> [Required action]: Without altering a single character, set down all of the data below.
#### Input material ####
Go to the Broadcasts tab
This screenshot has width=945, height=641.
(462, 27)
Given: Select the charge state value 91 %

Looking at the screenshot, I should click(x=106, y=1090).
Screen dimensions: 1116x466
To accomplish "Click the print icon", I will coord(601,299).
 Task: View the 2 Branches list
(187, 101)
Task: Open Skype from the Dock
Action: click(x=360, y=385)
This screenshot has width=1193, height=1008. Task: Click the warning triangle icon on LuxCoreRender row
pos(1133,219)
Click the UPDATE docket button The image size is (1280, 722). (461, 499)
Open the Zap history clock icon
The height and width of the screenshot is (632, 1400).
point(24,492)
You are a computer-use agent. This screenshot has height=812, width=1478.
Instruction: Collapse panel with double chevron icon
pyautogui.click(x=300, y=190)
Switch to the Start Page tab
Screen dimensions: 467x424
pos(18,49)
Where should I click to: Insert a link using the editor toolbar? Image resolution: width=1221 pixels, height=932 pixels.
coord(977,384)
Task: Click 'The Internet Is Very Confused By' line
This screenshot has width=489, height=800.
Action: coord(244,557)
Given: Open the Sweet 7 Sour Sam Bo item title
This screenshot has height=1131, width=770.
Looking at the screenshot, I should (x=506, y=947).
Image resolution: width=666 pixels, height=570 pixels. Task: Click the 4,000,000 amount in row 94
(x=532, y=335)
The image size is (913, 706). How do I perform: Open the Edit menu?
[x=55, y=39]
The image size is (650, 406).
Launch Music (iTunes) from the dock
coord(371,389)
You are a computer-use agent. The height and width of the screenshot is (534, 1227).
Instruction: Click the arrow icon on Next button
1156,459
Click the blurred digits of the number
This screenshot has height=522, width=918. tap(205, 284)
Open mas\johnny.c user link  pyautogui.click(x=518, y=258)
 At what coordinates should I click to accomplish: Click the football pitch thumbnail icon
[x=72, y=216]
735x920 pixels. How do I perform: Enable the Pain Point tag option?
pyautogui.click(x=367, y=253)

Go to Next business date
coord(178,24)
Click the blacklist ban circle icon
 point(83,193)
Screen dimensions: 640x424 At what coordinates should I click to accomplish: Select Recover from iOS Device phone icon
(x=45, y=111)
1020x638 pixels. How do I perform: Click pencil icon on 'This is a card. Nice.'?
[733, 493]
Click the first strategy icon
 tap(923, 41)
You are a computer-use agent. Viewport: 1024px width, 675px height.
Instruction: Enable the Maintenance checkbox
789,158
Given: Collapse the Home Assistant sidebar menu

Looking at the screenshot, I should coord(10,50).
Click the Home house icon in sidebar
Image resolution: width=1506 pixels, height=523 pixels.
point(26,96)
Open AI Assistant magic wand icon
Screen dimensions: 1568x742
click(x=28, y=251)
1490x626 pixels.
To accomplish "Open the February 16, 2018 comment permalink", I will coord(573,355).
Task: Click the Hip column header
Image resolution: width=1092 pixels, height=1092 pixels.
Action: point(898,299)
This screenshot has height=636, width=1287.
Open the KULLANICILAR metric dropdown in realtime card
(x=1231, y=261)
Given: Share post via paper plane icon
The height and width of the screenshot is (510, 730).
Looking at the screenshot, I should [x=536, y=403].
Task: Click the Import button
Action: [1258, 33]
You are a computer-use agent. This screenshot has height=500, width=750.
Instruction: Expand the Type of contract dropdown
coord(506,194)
####
> [Task response]:
Go to the Broadcasts tab
This screenshot has width=945, height=641.
(462, 27)
Given: Select the charge state value 91 %

Looking at the screenshot, I should click(x=106, y=1090).
Screen dimensions: 1116x466
To accomplish "Click the print icon", I will coord(601,299).
 Task: View the 2 Branches list
(187, 101)
Task: Open Skype from the Dock
Action: click(x=360, y=385)
This screenshot has width=1193, height=1008. Task: Click the warning triangle icon on LuxCoreRender row
pos(1133,219)
Click the UPDATE docket button The image size is (1280, 722). (461, 499)
Open the Zap history clock icon
The height and width of the screenshot is (632, 1400).
point(24,492)
You are a computer-use agent. This screenshot has height=812, width=1478.
Instruction: Collapse panel with double chevron icon
pyautogui.click(x=300, y=190)
Switch to the Start Page tab
Screen dimensions: 467x424
pos(18,49)
Where should I click to: Insert a link using the editor toolbar? Image resolution: width=1221 pixels, height=932 pixels.
coord(977,384)
Task: Click 'The Internet Is Very Confused By' line
This screenshot has width=489, height=800.
Action: coord(244,557)
Given: Open the Sweet 7 Sour Sam Bo item title
This screenshot has height=1131, width=770.
Looking at the screenshot, I should (x=506, y=947).
Image resolution: width=666 pixels, height=570 pixels. Task: Click the 4,000,000 amount in row 94
(x=532, y=335)
The image size is (913, 706). How do I perform: Open the Edit menu?
[x=55, y=39]
The image size is (650, 406).
Launch Music (iTunes) from the dock
coord(371,389)
You are a computer-use agent. The height and width of the screenshot is (534, 1227).
Instruction: Click the arrow icon on Next button
1156,459
Click the blurred digits of the number
This screenshot has height=522, width=918. tap(205, 284)
Open mas\johnny.c user link  pyautogui.click(x=518, y=258)
 At what coordinates should I click to accomplish: Click the football pitch thumbnail icon
[x=72, y=216]
735x920 pixels. How do I perform: Enable the Pain Point tag option?
pyautogui.click(x=367, y=253)

Go to Next business date
coord(178,24)
Click the blacklist ban circle icon
 point(83,193)
Screen dimensions: 640x424 At what coordinates should I click to accomplish: Select Recover from iOS Device phone icon
(x=45, y=111)
1020x638 pixels. How do I perform: Click pencil icon on 'This is a card. Nice.'?
[733, 493]
Click the first strategy icon
 tap(923, 41)
You are a computer-use agent. Viewport: 1024px width, 675px height.
Instruction: Enable the Maintenance checkbox
789,158
Given: Collapse the Home Assistant sidebar menu

Looking at the screenshot, I should coord(10,50).
Click the Home house icon in sidebar
Image resolution: width=1506 pixels, height=523 pixels.
point(26,96)
Open AI Assistant magic wand icon
Screen dimensions: 1568x742
click(x=28, y=251)
1490x626 pixels.
To accomplish "Open the February 16, 2018 comment permalink", I will coord(573,355).
Task: Click the Hip column header
Image resolution: width=1092 pixels, height=1092 pixels.
Action: point(898,299)
This screenshot has height=636, width=1287.
Open the KULLANICILAR metric dropdown in realtime card
(x=1231, y=261)
Given: Share post via paper plane icon
The height and width of the screenshot is (510, 730).
Looking at the screenshot, I should [x=536, y=403].
Task: Click the Import button
Action: [1258, 33]
You are a computer-use agent. This screenshot has height=500, width=750.
Instruction: Expand the Type of contract dropdown
coord(506,194)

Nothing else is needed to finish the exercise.